TASK GOAL
Render every line of the rows below as a JSON array of strings, one string per line, and omit any blank lines.

GIVEN RECORDS

******

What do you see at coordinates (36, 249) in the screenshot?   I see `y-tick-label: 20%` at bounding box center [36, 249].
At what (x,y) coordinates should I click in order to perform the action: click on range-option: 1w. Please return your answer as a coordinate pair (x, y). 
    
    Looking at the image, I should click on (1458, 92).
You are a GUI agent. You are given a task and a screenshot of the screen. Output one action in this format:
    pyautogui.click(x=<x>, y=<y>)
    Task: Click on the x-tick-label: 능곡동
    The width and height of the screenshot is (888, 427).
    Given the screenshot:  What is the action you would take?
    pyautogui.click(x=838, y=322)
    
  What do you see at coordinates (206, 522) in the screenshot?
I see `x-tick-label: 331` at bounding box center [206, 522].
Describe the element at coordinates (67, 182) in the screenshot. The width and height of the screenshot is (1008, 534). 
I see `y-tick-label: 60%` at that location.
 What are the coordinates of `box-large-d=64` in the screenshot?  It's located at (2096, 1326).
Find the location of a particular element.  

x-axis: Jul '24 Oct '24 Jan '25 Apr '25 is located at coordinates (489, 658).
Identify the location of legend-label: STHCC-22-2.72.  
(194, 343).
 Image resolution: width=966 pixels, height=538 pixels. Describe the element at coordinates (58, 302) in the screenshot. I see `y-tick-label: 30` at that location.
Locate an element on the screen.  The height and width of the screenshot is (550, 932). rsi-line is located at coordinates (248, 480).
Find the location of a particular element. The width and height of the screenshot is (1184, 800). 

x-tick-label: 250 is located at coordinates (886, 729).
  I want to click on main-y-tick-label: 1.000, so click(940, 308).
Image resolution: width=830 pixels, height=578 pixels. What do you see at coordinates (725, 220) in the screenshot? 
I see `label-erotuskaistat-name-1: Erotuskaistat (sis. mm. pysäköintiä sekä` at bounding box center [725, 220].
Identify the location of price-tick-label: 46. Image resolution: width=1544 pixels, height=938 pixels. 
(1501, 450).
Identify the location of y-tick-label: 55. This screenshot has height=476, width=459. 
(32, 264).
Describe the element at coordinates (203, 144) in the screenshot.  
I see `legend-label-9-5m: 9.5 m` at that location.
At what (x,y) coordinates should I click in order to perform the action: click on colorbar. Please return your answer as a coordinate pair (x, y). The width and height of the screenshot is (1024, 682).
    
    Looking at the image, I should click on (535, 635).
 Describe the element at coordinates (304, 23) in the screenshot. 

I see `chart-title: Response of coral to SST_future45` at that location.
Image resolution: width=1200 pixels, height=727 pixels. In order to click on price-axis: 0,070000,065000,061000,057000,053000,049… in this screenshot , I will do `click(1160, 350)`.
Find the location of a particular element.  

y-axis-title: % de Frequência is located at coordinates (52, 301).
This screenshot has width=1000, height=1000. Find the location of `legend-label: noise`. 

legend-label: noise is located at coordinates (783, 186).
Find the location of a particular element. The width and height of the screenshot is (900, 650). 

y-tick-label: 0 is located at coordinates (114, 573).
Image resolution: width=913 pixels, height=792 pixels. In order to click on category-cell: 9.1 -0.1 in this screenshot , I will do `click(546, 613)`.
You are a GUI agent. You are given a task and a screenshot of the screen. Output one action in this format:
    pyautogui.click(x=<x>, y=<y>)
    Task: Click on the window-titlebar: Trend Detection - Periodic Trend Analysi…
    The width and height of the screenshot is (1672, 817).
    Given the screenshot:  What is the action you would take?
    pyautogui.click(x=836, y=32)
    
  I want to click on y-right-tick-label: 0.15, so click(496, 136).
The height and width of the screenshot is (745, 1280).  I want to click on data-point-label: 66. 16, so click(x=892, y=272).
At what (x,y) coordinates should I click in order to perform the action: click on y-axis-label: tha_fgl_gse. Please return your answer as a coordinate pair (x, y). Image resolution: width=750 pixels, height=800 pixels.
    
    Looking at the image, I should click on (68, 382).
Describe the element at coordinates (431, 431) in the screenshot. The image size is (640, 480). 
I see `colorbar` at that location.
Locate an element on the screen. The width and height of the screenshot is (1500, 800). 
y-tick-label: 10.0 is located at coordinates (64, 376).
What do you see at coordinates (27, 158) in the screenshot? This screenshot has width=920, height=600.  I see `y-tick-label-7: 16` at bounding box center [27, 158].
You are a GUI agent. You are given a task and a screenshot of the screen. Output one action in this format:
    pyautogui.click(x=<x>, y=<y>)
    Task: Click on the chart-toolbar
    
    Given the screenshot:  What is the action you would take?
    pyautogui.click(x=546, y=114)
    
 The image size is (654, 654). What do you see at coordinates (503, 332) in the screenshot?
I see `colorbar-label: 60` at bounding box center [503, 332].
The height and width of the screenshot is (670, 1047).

******

TASK OUTPUT
[
  "What do you see at coordinates (36, 249) in the screenshot?   I see `y-tick-label: 20%` at bounding box center [36, 249].",
  "At what (x,y) coordinates should I click in order to perform the action: click on range-option: 1w. Please return your answer as a coordinate pair (x, y). ",
  "    Looking at the image, I should click on (1458, 92).",
  "You are a GUI agent. You are given a task and a screenshot of the screen. Output one action in this format:",
  "    pyautogui.click(x=<x>, y=<y>)",
  "    Task: Click on the x-tick-label: 능곡동",
  "    The width and height of the screenshot is (888, 427).",
  "    Given the screenshot:  What is the action you would take?",
  "    pyautogui.click(x=838, y=322)",
  "  What do you see at coordinates (206, 522) in the screenshot?",
  "I see `x-tick-label: 331` at bounding box center [206, 522].",
  "Describe the element at coordinates (67, 182) in the screenshot. The width and height of the screenshot is (1008, 534). ",
  "I see `y-tick-label: 60%` at that location.",
  " What are the coordinates of `box-large-d=64` in the screenshot?  It's located at (2096, 1326).",
  "Find the location of a particular element.  ",
  "x-axis: Jul '24 Oct '24 Jan '25 Apr '25 is located at coordinates (489, 658).",
  "Identify the location of legend-label: STHCC-22-2.72.  ",
  "(194, 343).",
  " Image resolution: width=966 pixels, height=538 pixels. Describe the element at coordinates (58, 302) in the screenshot. I see `y-tick-label: 30` at that location.",
  "Locate an element on the screen.  The height and width of the screenshot is (550, 932). rsi-line is located at coordinates (248, 480).",
  "Find the location of a particular element. The width and height of the screenshot is (1184, 800). ",
  "x-tick-label: 250 is located at coordinates (886, 729).",
  "  I want to click on main-y-tick-label: 1.000, so click(940, 308).",
  "Image resolution: width=830 pixels, height=578 pixels. What do you see at coordinates (725, 220) in the screenshot? ",
  "I see `label-erotuskaistat-name-1: Erotuskaistat (sis. mm. pysäköintiä sekä` at bounding box center [725, 220].",
  "Identify the location of price-tick-label: 46. Image resolution: width=1544 pixels, height=938 pixels. ",
  "(1501, 450).",
  "Identify the location of y-tick-label: 55. This screenshot has height=476, width=459. ",
  "(32, 264).",
  "Describe the element at coordinates (203, 144) in the screenshot.  ",
  "I see `legend-label-9-5m: 9.5 m` at that location.",
  "At what (x,y) coordinates should I click in order to perform the action: click on colorbar. Please return your answer as a coordinate pair (x, y). The width and height of the screenshot is (1024, 682).",
  "    Looking at the image, I should click on (535, 635).",
  " Describe the element at coordinates (304, 23) in the screenshot. ",
  "I see `chart-title: Response of coral to SST_future45` at that location.",
  "Image resolution: width=1200 pixels, height=727 pixels. In order to click on price-axis: 0,070000,065000,061000,057000,053000,049… in this screenshot , I will do `click(1160, 350)`.",
  "Find the location of a particular element.  ",
  "y-axis-title: % de Frequência is located at coordinates (52, 301).",
  "This screenshot has width=1000, height=1000. Find the location of `legend-label: noise`. ",
  "legend-label: noise is located at coordinates (783, 186).",
  "Find the location of a particular element. The width and height of the screenshot is (900, 650). ",
  "y-tick-label: 0 is located at coordinates (114, 573).",
  "Image resolution: width=913 pixels, height=792 pixels. In order to click on category-cell: 9.1 -0.1 in this screenshot , I will do `click(546, 613)`.",
  "You are a GUI agent. You are given a task and a screenshot of the screen. Output one action in this format:",
  "    pyautogui.click(x=<x>, y=<y>)",
  "    Task: Click on the window-titlebar: Trend Detection - Periodic Trend Analysi…",
  "    The width and height of the screenshot is (1672, 817).",
  "    Given the screenshot:  What is the action you would take?",
  "    pyautogui.click(x=836, y=32)",
  "  I want to click on y-right-tick-label: 0.15, so click(496, 136).",
  "The height and width of the screenshot is (745, 1280).  I want to click on data-point-label: 66. 16, so click(x=892, y=272).",
  "At what (x,y) coordinates should I click in order to perform the action: click on y-axis-label: tha_fgl_gse. Please return your answer as a coordinate pair (x, y). Image resolution: width=750 pixels, height=800 pixels.",
  "    Looking at the image, I should click on (68, 382).",
  "Describe the element at coordinates (431, 431) in the screenshot. The image size is (640, 480). ",
  "I see `colorbar` at that location.",
  "Locate an element on the screen. The width and height of the screenshot is (1500, 800). ",
  "y-tick-label: 10.0 is located at coordinates (64, 376).",
  "What do you see at coordinates (27, 158) in the screenshot? This screenshot has width=920, height=600.  I see `y-tick-label-7: 16` at bounding box center [27, 158].",
  "You are a GUI agent. You are given a task and a screenshot of the screen. Output one action in this format:",
  "    pyautogui.click(x=<x>, y=<y>)",
  "    Task: Click on the chart-toolbar",
  "    Given the screenshot:  What is the action you would take?",
  "    pyautogui.click(x=546, y=114)",
  " The image size is (654, 654). What do you see at coordinates (503, 332) in the screenshot?",
  "I see `colorbar-label: 60` at bounding box center [503, 332].",
  "The height and width of the screenshot is (670, 1047)."
]